Estratto del documento

= = = = = = =

Come avvicinarsi alla dieta low carb.

Come molti di coloro che hanno sperimentato, o stanno sperimentando, il passaggio verso una dieta più bassa in carboidrati, anche io ho vissuto gli iniziali fastidi che questa scelta porta con sè. Si tratta di sensazioni che riguardano il basso livello di energia disponibile, il mal di testa, gli sbalzi d'umore, la mente annebbiata, ecc. E' un fenomeno temporaneo, ma certamente potrebbe portare a ritenere che questa non sia la scelta migliore da fare, e più di uno potrebbe sentirsi incoraggiato a ritornare sui suoi passi.
Viene talvolta definito "sindrome low carb" ed è un passaggio obbligato per la gran parte dei soggetti che decidono di ridurre la quota di carboidrati nella propria dieta. In effetti il passaggio metabolico dall'impiego prevalente di risorse a base glucidica a risorse di natura lipidica e proteica comporta alcune difficoltà di adattamento, che vengono generalmente superate nell'arco di 2-4 settimane.

Al termine del periodo l'organismo si ritroverà con la sua funzionalità metabolica riprogrammata, e sarà in grado di utilizzare pienamente e con facilità le nuove disponibilità energetiche. Potrà quindi attingere ad un patrimonio di risorse più ampio e con una efficienza prima sconosciuta.
Anche il cervello è più reattivo ed utilizza meglio i chetoni, che sono il sottoprodotto del metabolismo dei grassi, in condizioni di assenza di zuccheri.

low carb diet

Abbandonare l'elevato consumo di carboidrati significa destrutturare le consuete vie metaboliche, tramite le quali siamo stati in grado sì di sviluppare le nostre capacità aerobiche e di resistenza, ma che non ci ha permesso di intaccare efficacemente i depositi di grasso.
Ore e ore di attività cardio non attivano il metabolismo dei grassi poichè la primaria via metabolica per ottenere energia resta quella glucidica. Anche dopo pesanti sedute di allenamento aerobico il nostro corpo cercherà sempre di privilegiare la ricerca di glucidi, i quali, non più disponibili, vengono reperiti disgregando la materia proteica. Allo scopo vengono infatti ridotte le masse muscolari magre, da cui si ricavano gli aminoacidi adatti a fornire energia, in un processo di tipo catabolico detto gluconeogenesi.

= = = = = = =

Dati forniti
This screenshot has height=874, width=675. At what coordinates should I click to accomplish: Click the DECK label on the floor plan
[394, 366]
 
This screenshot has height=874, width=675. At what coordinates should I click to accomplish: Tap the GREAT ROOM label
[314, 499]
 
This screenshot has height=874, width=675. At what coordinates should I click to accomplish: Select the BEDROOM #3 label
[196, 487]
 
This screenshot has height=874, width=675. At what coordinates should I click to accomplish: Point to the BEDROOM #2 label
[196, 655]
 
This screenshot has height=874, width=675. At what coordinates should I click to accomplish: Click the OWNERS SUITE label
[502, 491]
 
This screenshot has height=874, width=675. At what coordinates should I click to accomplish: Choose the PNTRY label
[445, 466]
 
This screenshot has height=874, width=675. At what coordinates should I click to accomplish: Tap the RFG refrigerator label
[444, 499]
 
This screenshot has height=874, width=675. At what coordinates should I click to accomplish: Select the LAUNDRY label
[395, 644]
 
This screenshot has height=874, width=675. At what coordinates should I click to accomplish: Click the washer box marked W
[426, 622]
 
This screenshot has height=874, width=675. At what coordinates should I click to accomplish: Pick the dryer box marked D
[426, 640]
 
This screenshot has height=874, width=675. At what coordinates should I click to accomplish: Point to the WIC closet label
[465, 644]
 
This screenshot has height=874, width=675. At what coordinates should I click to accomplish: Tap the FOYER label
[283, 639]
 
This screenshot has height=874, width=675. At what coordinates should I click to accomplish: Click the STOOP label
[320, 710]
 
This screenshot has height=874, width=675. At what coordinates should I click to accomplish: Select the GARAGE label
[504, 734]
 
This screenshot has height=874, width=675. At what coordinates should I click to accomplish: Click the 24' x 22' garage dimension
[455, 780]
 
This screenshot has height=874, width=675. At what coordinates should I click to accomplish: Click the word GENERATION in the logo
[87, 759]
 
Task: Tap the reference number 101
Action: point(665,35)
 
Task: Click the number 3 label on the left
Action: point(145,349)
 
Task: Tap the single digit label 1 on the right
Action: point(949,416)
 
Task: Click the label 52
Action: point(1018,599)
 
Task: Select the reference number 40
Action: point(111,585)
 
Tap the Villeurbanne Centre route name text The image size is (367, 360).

= = = = = = =

Consegna 1
Elenchi i fastidi iniziali che il testo sulla dieta low carb indica espressamente tra le sensazioni provocate dal passaggio a una dieta più bassa in carboidrati.
Consegna 2
Trascriva dal testo sulla dieta low carb il passo che va da "Viene talvolta definito" fino a "assenza di zuccheri." compreso.
Consegna 3
Prosegua il testo sulla dieta low carb dal punto in cui si interrompe.

Risultato dell'esercizio 1
- il basso livello di energia disponibile
- il mal di testa
- gli sbalzi d'umore
- la mente annebbiata

Risultato dell'esercizio 2
Viene talvolta definito "sindrome low carb" ed è un passaggio obbligato per la gran parte dei soggetti che decidono di ridurre la quota di carboidrati nella propria dieta. In effetti il passaggio metabolico dall'impiego prevalente di risorse a base glucidica a risorse di natura lipidica e proteica comporta alcune difficoltà di adattamento, che vengono generalmente superate nell'arco di 2-4 settimane.

Al termine del periodo l'organismo si ritroverà con la sua funzionalità metabolica riprogrammata, e sarà in grado di utilizzare pienamente e con facilità le nuove disponibilità energetiche. Potrà quindi attingere ad un patrimonio di risorse più ampio e con una efficienza prima sconosciuta.
Anche il cervello è più reattivo ed utilizza meglio i chetoni, che sono il sottoprodotto del metabolismo dei grassi, in condizioni di assenza di zuccheri.

Risultato dell'esercizio 3
Quando riusciamo a rimuovere questo condizionamento delle vie metaboliche, non è più necessario affannarsi nelle attività cardio, e il nostro corpo normalmente andrà ad utilizzare i grassi come fonte energetica, in ogni circostanza.
Si riducono anche notevolmente i tempi necessari per un allenamento di qualità, che non andrà a superare i 20-30 minuti.
Come sopra spiegato, il modificare la nostra abitudine verso il consumo di carboidrati può portare dei fastidi, più o meno tollerabili, secondo il soggetto che li sperimenta. E' tuttavia possibile usare delle accortezze per modulare il passaggio verso l'altra via metabolica in modo meno traumatico. Ad esempio può bastare aggiungere 20-30 gr di carboidrati al giorno per il primo periodo, prima di scendere alla quota minima, e quando si affronta l'allenamento si può ridurre la durata della seduta a 10-15 minuti.
Resta da sottolineare che una scelta di questo tipo ben si sposa con le esigenze di soggetti che
cercano una via per stare in salute praticando attività fisica e alimentadosi in modo accorto.
Quello che decidi di fare del tuo corpo dipende unicamente da te, ed eventualmente dal parere del medico di tua fiducia cui potresti/dovresti rivolgerti. Quanto hai fin qui letto è solo una obiettiva esposizione dei fatti e non va interpretato come una prescrizione medica. La dieta low carb potrebbe non essere praticabile da atleti o comunque persone che affrontano impegni sportivi la cui finalità oltrepassa la semplice necessità di benessere.